start Excerpt provided
Some survivors that we spoke to made the point that not all of them are looking for a court solution and that there are some for whom there is no resolution. The issue is not just about institutional abuse, because the bill covers abuse by individuals perpetrated on individual children and in some cases the abuser is simply no longer around—they have died—and such closure cannot be given. I am grateful to the person in that position who came to tell their story. That was very emotional for the person concerned and for those of us who heard it because in such cases we cannot provide any way forward through legislation.
The courts are one way in which to get peace after suffering abuse. The Jersey process, which went farther back than 1964, but in very limited and different circumstances, was of interest to the committee because it provided a quicker way of dealing with some things and was perhaps a less stressful approach. There is scope for considering whether there are ways in which we can assist people through pre-action protocols and other non-court approaches. We should not yet discount such ways of helping people.
During our committee consideration I made a very brief reference to an issue that I have subsequently thought further about, which is whether there is further scope for our thinking about what is a child. A child is someone who has not reached the capacity of someone of more than 18 years old, but the description may also be held to reasonably apply to people whose calendar age is in excess of 18, but who have not got the capacity of an adult. I wonder whether there is an opportunity to ensure that we capture people of a greater age, but a more limited capacity, who have suffered exactly the same kind of abuse.
end Excerpt provided
start Data listing
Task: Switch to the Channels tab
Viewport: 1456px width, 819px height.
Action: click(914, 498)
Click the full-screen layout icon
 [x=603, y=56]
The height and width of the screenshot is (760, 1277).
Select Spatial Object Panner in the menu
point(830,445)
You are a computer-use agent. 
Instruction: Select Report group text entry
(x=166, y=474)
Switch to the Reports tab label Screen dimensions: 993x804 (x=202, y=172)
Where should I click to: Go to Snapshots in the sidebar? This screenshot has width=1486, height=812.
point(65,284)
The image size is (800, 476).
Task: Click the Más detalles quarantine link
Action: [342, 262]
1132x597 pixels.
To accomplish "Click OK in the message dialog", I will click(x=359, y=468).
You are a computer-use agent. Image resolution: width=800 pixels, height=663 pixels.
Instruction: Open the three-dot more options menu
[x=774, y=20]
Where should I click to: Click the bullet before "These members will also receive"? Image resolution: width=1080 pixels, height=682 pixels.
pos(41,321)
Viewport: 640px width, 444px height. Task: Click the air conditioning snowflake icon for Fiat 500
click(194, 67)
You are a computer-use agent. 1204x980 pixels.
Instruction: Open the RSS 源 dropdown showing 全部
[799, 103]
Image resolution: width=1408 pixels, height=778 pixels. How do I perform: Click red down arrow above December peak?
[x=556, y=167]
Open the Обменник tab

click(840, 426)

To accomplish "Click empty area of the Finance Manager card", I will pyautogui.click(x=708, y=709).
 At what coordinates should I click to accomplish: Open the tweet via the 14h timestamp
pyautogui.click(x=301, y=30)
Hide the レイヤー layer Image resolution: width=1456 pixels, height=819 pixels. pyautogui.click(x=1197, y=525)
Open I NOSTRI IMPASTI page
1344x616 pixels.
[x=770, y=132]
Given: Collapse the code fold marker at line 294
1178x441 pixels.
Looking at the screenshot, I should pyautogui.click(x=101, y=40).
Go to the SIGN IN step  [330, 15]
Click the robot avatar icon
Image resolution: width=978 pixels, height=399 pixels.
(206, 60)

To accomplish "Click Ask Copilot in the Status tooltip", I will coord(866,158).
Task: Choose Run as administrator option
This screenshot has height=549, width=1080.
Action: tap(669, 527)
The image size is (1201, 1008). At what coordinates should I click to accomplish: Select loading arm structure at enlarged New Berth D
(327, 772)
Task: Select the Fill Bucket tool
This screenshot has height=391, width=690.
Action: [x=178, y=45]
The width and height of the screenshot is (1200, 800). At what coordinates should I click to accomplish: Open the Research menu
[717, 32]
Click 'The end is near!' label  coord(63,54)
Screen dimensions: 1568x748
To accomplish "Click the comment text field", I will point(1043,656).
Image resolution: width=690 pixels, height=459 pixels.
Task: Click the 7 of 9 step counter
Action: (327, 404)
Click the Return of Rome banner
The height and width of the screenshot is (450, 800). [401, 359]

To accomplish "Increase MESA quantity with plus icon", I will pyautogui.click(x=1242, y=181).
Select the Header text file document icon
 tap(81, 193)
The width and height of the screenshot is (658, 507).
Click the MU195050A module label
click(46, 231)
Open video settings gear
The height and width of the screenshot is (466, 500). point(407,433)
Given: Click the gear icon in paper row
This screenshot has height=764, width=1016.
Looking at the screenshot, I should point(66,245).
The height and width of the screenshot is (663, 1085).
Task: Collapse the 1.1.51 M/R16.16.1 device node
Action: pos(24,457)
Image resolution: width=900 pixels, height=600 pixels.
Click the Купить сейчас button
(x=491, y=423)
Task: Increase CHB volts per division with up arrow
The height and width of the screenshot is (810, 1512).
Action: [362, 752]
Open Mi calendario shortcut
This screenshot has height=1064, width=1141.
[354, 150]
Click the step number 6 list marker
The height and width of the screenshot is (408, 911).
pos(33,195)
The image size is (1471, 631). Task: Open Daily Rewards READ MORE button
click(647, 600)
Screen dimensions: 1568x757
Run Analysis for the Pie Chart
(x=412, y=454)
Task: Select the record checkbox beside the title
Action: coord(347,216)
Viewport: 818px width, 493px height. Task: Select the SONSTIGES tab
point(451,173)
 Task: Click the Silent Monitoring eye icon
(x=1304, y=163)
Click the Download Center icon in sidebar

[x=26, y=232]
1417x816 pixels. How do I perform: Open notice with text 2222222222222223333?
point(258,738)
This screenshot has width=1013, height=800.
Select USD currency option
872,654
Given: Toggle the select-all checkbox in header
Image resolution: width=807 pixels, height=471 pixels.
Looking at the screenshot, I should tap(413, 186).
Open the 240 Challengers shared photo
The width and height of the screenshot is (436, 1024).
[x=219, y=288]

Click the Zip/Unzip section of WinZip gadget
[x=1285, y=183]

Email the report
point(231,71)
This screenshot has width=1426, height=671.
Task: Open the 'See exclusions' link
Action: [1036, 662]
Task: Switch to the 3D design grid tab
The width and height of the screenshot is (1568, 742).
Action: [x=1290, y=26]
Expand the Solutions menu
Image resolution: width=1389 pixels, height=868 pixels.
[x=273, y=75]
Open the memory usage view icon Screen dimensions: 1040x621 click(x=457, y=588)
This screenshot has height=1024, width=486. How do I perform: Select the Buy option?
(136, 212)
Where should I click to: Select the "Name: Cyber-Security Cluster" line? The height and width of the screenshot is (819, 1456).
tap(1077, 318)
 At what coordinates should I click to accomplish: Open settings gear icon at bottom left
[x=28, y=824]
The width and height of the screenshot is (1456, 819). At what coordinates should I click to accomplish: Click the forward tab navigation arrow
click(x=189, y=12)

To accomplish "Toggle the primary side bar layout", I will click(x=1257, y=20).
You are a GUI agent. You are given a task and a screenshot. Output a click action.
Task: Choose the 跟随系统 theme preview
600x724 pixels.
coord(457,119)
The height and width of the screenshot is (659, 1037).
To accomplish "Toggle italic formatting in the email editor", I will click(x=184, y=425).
end Data listing
• _Request A_:
In the passage on survivors of childhood abuse, rewrite the part that opens with the words containing "The courts are" and closes with "of helping people.", replacing "pre-action protocols" with "early-resolution schemes".
• _Request B_:
Output the part of the listing that opens with the line containing "This screenshot has width=1013, height=800." and runs through the end of the listing as a JSON list of strings, one string per line, with blank lines left out.

• _Output A_:
The courts are one way in which to get peace after suffering abuse. The Jersey process, which went farther back than 1964, but in very limited and different circumstances, was of interest to the committee because it provided a quicker way of dealing with some things and was perhaps a less stressful approach. There is scope for considering whether there are ways in which we can assist people through early-resolution schemes and other non-court approaches. We should not yet discount such ways of helping people.

• _Output B_:
[
  "This screenshot has width=1013, height=800.",
  "Select USD currency option",
  "872,654",
  "Given: Toggle the select-all checkbox in header",
  "Image resolution: width=807 pixels, height=471 pixels.",
  "Looking at the screenshot, I should tap(413, 186).",
  "Open the 240 Challengers shared photo",
  "The width and height of the screenshot is (436, 1024).",
  "[x=219, y=288]",
  "Click the Zip/Unzip section of WinZip gadget",
  "[x=1285, y=183]",
  "Email the report",
  "point(231,71)",
  "This screenshot has width=1426, height=671.",
  "Task: Open the 'See exclusions' link",
  "Action: [1036, 662]",
  "Task: Switch to the 3D design grid tab",
  "The width and height of the screenshot is (1568, 742).",
  "Action: [x=1290, y=26]",
  "Expand the Solutions menu",
  "Image resolution: width=1389 pixels, height=868 pixels.",
  "[x=273, y=75]",
  "Open the memory usage view icon Screen dimensions: 1040x621 click(x=457, y=588)",
  "This screenshot has height=1024, width=486. How do I perform: Select the Buy option?",
  "(136, 212)",
  "Where should I click to: Select the \"Name: Cyber-Security Cluster\" line? The height and width of the screenshot is (819, 1456).",
  "tap(1077, 318)",
  " At what coordinates should I click to accomplish: Open settings gear icon at bottom left",
  "[x=28, y=824]",
  "The width and height of the screenshot is (1456, 819). At what coordinates should I click to accomplish: Click the forward tab navigation arrow",
  "click(x=189, y=12)",
  "To accomplish \"Toggle the primary side bar layout\", I will click(x=1257, y=20).",
  "You are a GUI agent. You are given a task and a screenshot. Output a click action.",
  "Task: Choose the 跟随系统 theme preview",
  "600x724 pixels.",
  "coord(457,119)",
  "The height and width of the screenshot is (659, 1037).",
  "To accomplish \"Toggle italic formatting in the email editor\", I will click(x=184, y=425)."
]